After reading David Frum's The Right Man, I'm a bit at a loss as to what the fuss was all about. Not to ruin the surprise, but all the Bush-critical quotes you've heard are all that you'll find in the book. By and large, the portrait the book paints of the President and those who toil for him is balanced and respectful, and judging by the apoplectic reviews by the "Saddam isn't evil, but Ashcroft is" contingent, it's annoying all the usual suspects. Good.

In this book, Frum styles himself as a unreconstructed Gingrichite (albeit one largely unmoved by the social issue agenda). Frum supported Bush, not McCain, in the primaries, thus setting him apart from his fellow neoconservatives. But he openly admits he was slow to warm to candidate Bush and his "compassionate conservative" philosophy.

This skepticism is a rising Republican leader isn't a first for Frum. In August 1994, Frum famously published Dead Right, which in its broad outlines proclaimed the conservative movement impotent and the Reagan presidency a failure. This was followed three months later by a 52-seat Republican gain in the House.
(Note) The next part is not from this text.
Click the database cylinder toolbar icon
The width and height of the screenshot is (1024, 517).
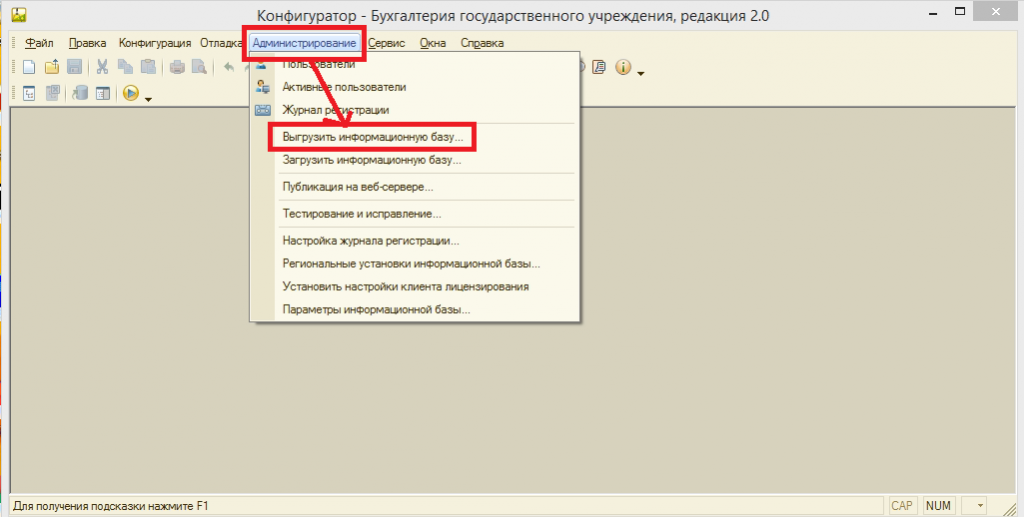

Not anticipating September 11th and its "transformative" effect on his new subject is no doubt more forgivable than misjudging the results of a biennial election. Still, Frum's "conversion" to Bush, the palpable theme of the book, is more grudging than it needs to be. Frum goes into a fair amount of detail about the months before September 11, enough to be reminded of how remote the bite-sized politics of that era feels today. Frum's argument was that Bush wasn't doing especially well in 2001, and that he may have found himself a one-termer based on his performance those first few months.

This prediction seems implausible and unnecessarily glum. My judgment then was that Bush did indeed face some stern tests domestically, but the brunt of them would arrive not in 2001 but in 2002 - with ample room for recovery in 2003. As for the charge that little got accomplished in that time, how soon we forget that what we were emerging from: the Clinton era, when virtually nothing got passed in six years. Characteristically, Bush benefited from all the low expectations coming out of the election, when critics pronounced him the functional equivalent of an Italian prime minister whose fractious minority government was near collapse. On this basis, the Washington elite simply assumed he wouldn't bother pushing a big agenda. Their first indication that Bush wasn't playing by the received wisdom was the tax cut, which Bush executed through masterfully - leaving in the dust all the mandarins who predicted in February that no tax cut would ever pass the Senate. Bush's early success seemed like the supreme vindication of the Colin Powell aphorism "You don't know what you can get away with until you try."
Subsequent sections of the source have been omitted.